Yield Wealth Through Dividends

In my previous post I discussed the basics on dividends.  I left off telling you that the large majority of stock market returns over the past century have resulted from the reinvestment of dividends.  In this post I’ll tell you why dividend paying stocks outperform their non-dividend paying counterparts, and how you can begin yielding wealth through dividend investing.

Why Dividend Paying Stocks Outperform

1. Strong Financials - Companies that pay dividends tend to be more financially stable than non-dividend payers.  In order to payout dividends, a business must have the free cash flow and financial strength to support the payments.  This means that dividend payers usually have robust profits and manageable debt levels.  A long history of consistent dividend payment is a good sign that a business is fiscally fit.  Likewise, watch out for companies that have stopped or reduced their dividends; as this is a sign of financial distress.

2. Shareholder Friendly Management – When making an investment in a stock, it’s important to remember that the quality of the company’s management is almost as important as the business itself. Decisions by management have an enormous effect on the value of your stock.  This is why it’s vital that the firm’s executives have it’s shareholder’s best interest at heart.   Executives that squander cash on frivolous spending and unwise acquisitions do a disservice for shareholders.  While, companies that distribute a portion of their cash flow in the form of dividends are constantly rewarding their shareholders.  Dividend payments (especially increasing ones)  are a good sign that your company has a shareholder friendly management team.

3.  Buffer In Bear Markets – Dividend paying stocks tend to outperform non-payers even more during bear markets.  The reason for this is because as the price of a stock falls, it’s dividend yield increases. This effectively increases the stock’s attractiveness to investors.  For example, a $50 stock paying $2 per share in dividends yields 4%.  If the price of the stock falls to $40 than the stock is now yielding 5%.  During market selloffs there comes a point where investors looking for income will begin buying up shares in high yielding stocks.  As a result, dividend payers tend to fall less than non-dividend payers in bear markets.

4.  Dividend Growth – Many companies that pay dividends are the market leaders in their industries. This allows them to grow revenues and profits year after year.  As their profits grow, the amount of dividends they payout per share tend to increase as well.  Investors holding shares for many years benefit from this because the yield on their investment increases and compounds.  

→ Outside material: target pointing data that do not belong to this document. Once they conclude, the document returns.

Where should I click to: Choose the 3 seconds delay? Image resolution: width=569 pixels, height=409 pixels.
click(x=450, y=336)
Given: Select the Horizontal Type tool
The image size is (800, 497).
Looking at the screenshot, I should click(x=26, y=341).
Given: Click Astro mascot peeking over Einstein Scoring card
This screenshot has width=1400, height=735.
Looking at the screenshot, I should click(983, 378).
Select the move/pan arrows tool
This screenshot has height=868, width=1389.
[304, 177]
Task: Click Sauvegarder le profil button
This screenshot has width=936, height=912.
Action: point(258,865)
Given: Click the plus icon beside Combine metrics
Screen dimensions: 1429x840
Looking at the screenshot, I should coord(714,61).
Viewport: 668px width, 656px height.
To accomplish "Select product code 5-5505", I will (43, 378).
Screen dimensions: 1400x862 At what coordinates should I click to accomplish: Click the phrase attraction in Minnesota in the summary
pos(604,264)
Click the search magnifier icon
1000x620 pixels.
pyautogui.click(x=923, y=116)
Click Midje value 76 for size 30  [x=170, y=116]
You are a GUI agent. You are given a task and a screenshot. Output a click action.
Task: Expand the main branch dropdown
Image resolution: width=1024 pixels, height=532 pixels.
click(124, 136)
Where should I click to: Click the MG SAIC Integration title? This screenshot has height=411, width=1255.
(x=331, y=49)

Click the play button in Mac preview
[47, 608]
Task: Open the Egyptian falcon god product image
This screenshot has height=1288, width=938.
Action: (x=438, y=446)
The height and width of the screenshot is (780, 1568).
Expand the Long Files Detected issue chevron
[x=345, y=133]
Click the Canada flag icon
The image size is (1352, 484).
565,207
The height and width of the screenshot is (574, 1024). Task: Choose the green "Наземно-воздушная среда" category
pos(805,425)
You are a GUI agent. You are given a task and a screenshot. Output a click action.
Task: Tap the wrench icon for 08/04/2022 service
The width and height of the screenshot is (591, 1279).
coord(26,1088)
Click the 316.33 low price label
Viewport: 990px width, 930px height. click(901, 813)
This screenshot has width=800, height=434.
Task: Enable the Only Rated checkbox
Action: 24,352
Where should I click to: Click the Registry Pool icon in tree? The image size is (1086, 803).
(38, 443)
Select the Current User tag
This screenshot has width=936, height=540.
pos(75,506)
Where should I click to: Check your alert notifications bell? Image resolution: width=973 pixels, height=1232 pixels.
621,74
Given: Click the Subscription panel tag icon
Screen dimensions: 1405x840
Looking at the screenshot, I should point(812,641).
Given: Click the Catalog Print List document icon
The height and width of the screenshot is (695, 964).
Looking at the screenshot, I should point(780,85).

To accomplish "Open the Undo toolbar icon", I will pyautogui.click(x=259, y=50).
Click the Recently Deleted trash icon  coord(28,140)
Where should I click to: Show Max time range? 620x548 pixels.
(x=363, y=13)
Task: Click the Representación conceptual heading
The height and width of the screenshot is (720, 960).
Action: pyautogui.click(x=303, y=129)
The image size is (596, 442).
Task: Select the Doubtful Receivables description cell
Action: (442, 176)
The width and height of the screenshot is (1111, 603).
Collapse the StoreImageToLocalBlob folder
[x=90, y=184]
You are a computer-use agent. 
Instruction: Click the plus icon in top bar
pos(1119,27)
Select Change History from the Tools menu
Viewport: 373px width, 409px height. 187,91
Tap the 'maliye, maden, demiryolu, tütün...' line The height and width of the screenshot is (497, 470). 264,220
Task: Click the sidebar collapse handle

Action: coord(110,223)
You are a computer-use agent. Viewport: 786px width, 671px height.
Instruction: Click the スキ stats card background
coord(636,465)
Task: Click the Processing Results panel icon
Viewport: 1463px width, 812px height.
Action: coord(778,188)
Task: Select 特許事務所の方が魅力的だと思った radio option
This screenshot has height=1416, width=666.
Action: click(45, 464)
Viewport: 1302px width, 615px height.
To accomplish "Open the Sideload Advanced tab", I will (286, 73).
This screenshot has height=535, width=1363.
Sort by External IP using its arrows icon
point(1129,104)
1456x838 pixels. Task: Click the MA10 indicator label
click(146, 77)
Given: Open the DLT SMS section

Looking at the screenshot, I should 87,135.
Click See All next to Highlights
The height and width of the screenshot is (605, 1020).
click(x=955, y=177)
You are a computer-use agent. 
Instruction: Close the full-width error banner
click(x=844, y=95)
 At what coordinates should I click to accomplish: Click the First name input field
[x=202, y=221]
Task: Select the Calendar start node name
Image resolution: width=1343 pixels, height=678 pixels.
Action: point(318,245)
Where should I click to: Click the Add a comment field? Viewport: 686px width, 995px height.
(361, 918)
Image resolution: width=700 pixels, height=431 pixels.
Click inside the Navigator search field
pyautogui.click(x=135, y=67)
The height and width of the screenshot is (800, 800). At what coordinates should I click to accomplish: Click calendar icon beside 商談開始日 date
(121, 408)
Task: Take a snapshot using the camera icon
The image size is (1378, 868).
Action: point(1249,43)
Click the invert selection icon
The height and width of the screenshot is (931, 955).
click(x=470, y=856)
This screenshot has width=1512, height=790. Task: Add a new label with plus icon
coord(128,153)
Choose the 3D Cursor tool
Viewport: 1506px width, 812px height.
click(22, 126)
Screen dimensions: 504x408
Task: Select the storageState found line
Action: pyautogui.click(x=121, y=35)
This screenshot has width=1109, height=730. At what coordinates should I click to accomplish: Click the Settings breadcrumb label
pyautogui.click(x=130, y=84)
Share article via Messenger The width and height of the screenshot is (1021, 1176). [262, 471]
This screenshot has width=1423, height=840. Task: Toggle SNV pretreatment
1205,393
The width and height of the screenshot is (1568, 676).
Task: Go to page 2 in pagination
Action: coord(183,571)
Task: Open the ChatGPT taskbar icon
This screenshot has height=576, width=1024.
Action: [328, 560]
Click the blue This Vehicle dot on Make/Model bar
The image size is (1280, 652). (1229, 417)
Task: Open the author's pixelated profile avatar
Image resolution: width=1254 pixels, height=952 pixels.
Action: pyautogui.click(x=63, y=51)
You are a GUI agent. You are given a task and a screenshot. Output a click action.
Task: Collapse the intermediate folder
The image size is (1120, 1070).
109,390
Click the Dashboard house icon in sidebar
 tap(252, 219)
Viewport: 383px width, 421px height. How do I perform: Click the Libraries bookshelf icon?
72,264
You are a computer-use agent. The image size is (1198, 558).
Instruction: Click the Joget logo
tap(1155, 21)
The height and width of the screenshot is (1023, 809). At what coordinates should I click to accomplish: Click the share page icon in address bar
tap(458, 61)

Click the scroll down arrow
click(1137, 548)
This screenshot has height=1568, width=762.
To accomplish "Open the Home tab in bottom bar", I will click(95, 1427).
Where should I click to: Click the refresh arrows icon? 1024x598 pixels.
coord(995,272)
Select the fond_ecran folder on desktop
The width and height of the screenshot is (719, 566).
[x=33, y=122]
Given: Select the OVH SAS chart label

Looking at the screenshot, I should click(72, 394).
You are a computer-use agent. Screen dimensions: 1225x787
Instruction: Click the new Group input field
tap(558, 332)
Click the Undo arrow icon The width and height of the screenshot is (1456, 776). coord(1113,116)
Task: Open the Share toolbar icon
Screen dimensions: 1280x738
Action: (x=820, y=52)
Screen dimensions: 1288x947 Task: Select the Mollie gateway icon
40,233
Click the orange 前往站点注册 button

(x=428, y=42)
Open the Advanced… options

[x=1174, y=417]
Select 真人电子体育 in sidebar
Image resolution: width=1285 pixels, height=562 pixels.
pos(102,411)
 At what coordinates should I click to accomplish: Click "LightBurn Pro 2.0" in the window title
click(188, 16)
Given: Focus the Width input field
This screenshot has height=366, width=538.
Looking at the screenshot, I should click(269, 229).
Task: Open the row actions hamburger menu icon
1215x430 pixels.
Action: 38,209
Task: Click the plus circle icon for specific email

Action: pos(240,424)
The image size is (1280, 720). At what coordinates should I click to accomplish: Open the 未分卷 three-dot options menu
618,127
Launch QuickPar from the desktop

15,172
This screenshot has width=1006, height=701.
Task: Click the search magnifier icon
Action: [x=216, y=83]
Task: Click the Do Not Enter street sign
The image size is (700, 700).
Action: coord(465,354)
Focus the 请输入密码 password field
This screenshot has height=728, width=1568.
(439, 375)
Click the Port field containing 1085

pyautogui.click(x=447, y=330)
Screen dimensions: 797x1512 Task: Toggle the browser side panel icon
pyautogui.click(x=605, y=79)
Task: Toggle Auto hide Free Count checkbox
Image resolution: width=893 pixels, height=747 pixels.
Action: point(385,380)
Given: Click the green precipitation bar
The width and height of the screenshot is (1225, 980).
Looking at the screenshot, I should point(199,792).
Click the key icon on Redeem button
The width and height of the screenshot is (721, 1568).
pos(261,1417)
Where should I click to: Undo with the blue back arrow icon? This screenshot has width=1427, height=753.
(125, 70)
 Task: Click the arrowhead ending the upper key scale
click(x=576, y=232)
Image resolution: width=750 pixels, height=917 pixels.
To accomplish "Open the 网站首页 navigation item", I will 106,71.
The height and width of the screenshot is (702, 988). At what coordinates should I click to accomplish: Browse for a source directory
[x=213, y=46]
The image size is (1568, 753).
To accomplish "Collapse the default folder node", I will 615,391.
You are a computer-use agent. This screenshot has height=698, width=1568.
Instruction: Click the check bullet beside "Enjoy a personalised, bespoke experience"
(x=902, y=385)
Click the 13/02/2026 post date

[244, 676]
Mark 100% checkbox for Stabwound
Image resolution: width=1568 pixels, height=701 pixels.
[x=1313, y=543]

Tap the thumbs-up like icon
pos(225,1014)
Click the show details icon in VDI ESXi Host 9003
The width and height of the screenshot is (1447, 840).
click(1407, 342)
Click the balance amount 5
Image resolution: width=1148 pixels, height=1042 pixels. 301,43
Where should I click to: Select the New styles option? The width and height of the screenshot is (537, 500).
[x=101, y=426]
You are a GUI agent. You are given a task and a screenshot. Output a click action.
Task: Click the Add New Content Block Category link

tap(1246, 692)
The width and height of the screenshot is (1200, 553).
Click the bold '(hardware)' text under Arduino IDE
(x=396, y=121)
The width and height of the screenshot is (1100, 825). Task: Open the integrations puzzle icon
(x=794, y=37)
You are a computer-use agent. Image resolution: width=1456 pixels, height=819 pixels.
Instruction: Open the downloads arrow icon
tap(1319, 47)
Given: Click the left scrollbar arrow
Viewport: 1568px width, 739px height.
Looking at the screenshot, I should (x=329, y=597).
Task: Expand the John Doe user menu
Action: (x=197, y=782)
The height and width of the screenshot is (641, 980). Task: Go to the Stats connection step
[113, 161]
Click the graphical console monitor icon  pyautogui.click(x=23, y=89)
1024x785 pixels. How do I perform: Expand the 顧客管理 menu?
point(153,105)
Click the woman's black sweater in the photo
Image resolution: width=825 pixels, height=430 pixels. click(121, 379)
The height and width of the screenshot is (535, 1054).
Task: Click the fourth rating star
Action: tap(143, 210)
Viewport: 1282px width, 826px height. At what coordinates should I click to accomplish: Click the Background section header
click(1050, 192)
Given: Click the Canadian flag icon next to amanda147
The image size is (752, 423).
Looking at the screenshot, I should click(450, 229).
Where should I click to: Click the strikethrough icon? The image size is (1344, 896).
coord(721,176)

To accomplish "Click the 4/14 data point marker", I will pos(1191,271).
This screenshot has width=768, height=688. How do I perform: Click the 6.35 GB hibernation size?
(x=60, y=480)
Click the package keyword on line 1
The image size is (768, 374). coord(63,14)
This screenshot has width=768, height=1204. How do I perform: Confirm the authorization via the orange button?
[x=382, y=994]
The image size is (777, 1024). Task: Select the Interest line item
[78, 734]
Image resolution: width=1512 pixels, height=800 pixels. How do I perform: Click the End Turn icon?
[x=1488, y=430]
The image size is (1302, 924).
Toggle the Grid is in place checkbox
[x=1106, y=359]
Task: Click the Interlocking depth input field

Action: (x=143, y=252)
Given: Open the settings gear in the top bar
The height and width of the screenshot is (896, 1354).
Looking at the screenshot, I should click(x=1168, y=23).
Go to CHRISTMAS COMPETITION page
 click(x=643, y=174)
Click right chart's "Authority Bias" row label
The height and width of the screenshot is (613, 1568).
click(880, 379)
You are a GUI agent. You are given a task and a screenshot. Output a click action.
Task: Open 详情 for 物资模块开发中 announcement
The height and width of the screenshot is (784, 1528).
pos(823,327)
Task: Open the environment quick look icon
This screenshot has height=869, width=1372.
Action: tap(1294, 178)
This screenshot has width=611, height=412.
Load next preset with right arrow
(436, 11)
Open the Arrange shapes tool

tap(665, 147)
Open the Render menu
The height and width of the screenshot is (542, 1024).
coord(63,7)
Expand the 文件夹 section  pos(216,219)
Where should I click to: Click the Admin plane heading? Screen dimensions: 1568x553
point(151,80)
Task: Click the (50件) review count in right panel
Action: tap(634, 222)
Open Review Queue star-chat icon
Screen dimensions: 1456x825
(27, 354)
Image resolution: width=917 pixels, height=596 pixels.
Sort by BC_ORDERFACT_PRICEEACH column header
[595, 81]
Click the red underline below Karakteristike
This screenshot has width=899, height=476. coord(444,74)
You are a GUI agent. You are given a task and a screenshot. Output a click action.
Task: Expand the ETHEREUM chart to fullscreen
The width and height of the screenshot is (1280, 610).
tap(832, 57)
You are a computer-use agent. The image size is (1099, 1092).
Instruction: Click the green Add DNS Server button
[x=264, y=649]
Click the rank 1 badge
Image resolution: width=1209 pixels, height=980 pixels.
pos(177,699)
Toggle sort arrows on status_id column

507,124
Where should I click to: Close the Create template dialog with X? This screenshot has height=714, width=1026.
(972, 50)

For instance, let’s say you purchased 100 shares of Procter & Gamble (PG) at $61.25.  In the first year you would be paid $1.60 per share for a yield of 2.6%.  Now lets assume that over the next decade PG increases it’s dividend by 9% per year.  (PG is famous for increasing their dividend annually so this is reasonable).  In 10 years the dividend would have more than doubled to $3.79 per share and your investment would be yielding you more than 6% each year.  Keep in mind that this is only a simple example of the power of dividend growth.  Here’s another great example.

Begin Yielding Wealth

Now that you know the advantages of dividend investing, you can begin using it as part of your investing arsenal.  Start looking for companies with long histories of increasing their dividends.  Also make sure any company your buying into has the cash to keep paying it’s dividend in good times and bad.  You can ensure this by researching the stock’s dividend payout ratio.  

To get you started you may want to check out the S&P 500 Dividend Aristocrats.  These are the top dividend paying stocks that have increased their dividends annually for the past 25 years.  As for my recommendations, I personally own the following dividend payers… Diageo (DEO), Philip Morris International (PM), Heinz (HNZ), Procter & Gamble (PG), and Nike (NKE).  As always, remember to do your own research before investing.